Ajuba functions as a co-activator of C/EBPß to induce expression of PPARγ and C/EBPα during adipogenesis.

ABSTRACT

Adipogenesis is regulated by a complicated network of transcription factors among which PPARγ and C/EBP family members are the major regulators. During adipogenesis, C/EBPß is induced early and then transactivates PPARγ and C/EBPα, which cooperatively induce genes whose expressions give rise to the mature adipocyte phenotype.
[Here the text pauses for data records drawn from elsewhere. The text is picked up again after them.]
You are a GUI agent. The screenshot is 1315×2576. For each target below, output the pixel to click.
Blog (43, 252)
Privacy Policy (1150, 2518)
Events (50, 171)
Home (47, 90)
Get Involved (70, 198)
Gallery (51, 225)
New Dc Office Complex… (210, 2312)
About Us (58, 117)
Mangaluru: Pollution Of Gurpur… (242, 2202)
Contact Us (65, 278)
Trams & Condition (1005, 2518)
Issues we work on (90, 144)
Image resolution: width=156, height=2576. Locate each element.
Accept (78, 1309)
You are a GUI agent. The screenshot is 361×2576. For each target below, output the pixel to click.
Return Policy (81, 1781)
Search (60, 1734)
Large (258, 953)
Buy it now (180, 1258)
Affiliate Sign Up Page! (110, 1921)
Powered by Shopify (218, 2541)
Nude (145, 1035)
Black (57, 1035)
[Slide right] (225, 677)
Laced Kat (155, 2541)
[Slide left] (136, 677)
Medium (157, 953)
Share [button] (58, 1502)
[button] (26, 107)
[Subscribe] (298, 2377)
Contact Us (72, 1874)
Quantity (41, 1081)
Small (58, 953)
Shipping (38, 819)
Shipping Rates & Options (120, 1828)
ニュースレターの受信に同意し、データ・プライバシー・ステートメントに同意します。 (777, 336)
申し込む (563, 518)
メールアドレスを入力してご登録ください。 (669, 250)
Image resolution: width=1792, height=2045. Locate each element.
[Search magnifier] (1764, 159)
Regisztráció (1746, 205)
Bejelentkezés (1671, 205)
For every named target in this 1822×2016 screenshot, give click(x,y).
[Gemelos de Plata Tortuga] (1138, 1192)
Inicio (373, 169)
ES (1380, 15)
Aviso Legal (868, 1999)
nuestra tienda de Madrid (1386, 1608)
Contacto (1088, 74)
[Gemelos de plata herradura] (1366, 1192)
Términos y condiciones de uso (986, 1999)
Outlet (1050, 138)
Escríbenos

Identifying the factors that influence the expression and activity of C/EBPß should provide additional insight into the mechanisms regulating adipogenesis. Here, we demonstrate that depletion of Ajuba in 3T3-L1 cells significantly decreases mRNA and protein levels of PPARγ and C/EBPα and impairs adipocyte differentiation, while overexpression increases expression of these genes and promotes adipocyte differentiation. Moreover, restoration of C/EBPα or PPARγ expression in Ajuba-deficient 3T3-L1 cells improves the impaired lipid accumulation. Mechanistically, Ajuba interacts with C/EBPß and recruits CBP to facilitate the binding of C/EBPß to the promoter of PPARγ and C/EBPα, resulting in increased H3 histone acetylation and target gene expression. Collectively, these data indicate that Ajuba functions as a co-activator of C/EBPß, and may be an important therapeutic target for combating obesity-related diseases.